## Data shown
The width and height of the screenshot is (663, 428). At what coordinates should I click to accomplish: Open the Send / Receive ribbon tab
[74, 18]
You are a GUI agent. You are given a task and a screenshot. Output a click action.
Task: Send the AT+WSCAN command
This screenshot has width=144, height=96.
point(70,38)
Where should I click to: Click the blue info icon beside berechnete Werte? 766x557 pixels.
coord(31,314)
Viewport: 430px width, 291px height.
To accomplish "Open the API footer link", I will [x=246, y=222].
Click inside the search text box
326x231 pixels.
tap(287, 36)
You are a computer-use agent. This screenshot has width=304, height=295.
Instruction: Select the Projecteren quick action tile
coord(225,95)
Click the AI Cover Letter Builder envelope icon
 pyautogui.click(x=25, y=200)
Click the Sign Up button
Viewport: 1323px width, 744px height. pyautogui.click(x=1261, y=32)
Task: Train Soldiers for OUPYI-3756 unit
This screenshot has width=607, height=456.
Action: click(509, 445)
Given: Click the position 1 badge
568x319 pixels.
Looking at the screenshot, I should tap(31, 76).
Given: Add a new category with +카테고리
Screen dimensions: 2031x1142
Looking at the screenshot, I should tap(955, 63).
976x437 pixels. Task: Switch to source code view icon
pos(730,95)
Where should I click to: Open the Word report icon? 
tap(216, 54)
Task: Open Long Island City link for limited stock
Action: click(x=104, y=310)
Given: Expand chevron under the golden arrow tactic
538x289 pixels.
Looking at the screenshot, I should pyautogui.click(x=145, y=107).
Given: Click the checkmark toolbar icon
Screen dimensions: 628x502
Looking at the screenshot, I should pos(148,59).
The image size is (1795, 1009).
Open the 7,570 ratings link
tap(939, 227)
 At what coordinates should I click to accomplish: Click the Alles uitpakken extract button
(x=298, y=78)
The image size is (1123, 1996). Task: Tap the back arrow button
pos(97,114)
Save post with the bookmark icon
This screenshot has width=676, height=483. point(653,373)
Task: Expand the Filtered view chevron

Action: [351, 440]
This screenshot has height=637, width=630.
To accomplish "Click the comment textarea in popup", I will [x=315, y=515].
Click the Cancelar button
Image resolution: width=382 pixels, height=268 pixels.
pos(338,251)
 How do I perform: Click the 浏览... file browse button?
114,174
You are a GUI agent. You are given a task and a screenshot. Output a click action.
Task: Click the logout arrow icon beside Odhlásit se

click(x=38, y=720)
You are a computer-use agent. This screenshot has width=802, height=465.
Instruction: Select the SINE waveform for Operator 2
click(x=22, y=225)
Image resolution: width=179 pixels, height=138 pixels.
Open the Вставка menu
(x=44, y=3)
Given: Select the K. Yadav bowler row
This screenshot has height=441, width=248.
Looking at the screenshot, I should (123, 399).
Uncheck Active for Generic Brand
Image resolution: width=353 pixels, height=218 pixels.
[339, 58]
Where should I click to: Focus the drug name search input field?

## Exercise
Retype each line of the listing exactly as it was given above.

## Response
The width and height of the screenshot is (663, 428). At what coordinates should I click to accomplish: Open the Send / Receive ribbon tab
[74, 18]
You are a GUI agent. You are given a task and a screenshot. Output a click action.
Task: Send the AT+WSCAN command
This screenshot has width=144, height=96.
point(70,38)
Where should I click to: Click the blue info icon beside berechnete Werte? 766x557 pixels.
coord(31,314)
Viewport: 430px width, 291px height.
To accomplish "Open the API footer link", I will [x=246, y=222].
Click inside the search text box
326x231 pixels.
tap(287, 36)
You are a computer-use agent. This screenshot has width=304, height=295.
Instruction: Select the Projecteren quick action tile
coord(225,95)
Click the AI Cover Letter Builder envelope icon
 pyautogui.click(x=25, y=200)
Click the Sign Up button
Viewport: 1323px width, 744px height. pyautogui.click(x=1261, y=32)
Task: Train Soldiers for OUPYI-3756 unit
This screenshot has width=607, height=456.
Action: click(509, 445)
Given: Click the position 1 badge
568x319 pixels.
Looking at the screenshot, I should tap(31, 76).
Given: Add a new category with +카테고리
Screen dimensions: 2031x1142
Looking at the screenshot, I should tap(955, 63).
976x437 pixels. Task: Switch to source code view icon
pos(730,95)
Where should I click to: Open the Word report icon? 
tap(216, 54)
Task: Open Long Island City link for limited stock
Action: click(x=104, y=310)
Given: Expand chevron under the golden arrow tactic
538x289 pixels.
Looking at the screenshot, I should pyautogui.click(x=145, y=107).
Given: Click the checkmark toolbar icon
Screen dimensions: 628x502
Looking at the screenshot, I should pos(148,59).
The image size is (1795, 1009).
Open the 7,570 ratings link
tap(939, 227)
 At what coordinates should I click to accomplish: Click the Alles uitpakken extract button
(x=298, y=78)
The image size is (1123, 1996). Task: Tap the back arrow button
pos(97,114)
Save post with the bookmark icon
This screenshot has width=676, height=483. point(653,373)
Task: Expand the Filtered view chevron

Action: [351, 440]
This screenshot has height=637, width=630.
To accomplish "Click the comment textarea in popup", I will [x=315, y=515].
Click the Cancelar button
Image resolution: width=382 pixels, height=268 pixels.
pos(338,251)
 How do I perform: Click the 浏览... file browse button?
114,174
You are a GUI agent. You are given a task and a screenshot. Output a click action.
Task: Click the logout arrow icon beside Odhlásit se

click(x=38, y=720)
You are a computer-use agent. This screenshot has width=802, height=465.
Instruction: Select the SINE waveform for Operator 2
click(x=22, y=225)
Image resolution: width=179 pixels, height=138 pixels.
Open the Вставка menu
(x=44, y=3)
Given: Select the K. Yadav bowler row
This screenshot has height=441, width=248.
Looking at the screenshot, I should (123, 399).
Uncheck Active for Generic Brand
Image resolution: width=353 pixels, height=218 pixels.
[339, 58]
Where should I click to: Focus the drug name search input field?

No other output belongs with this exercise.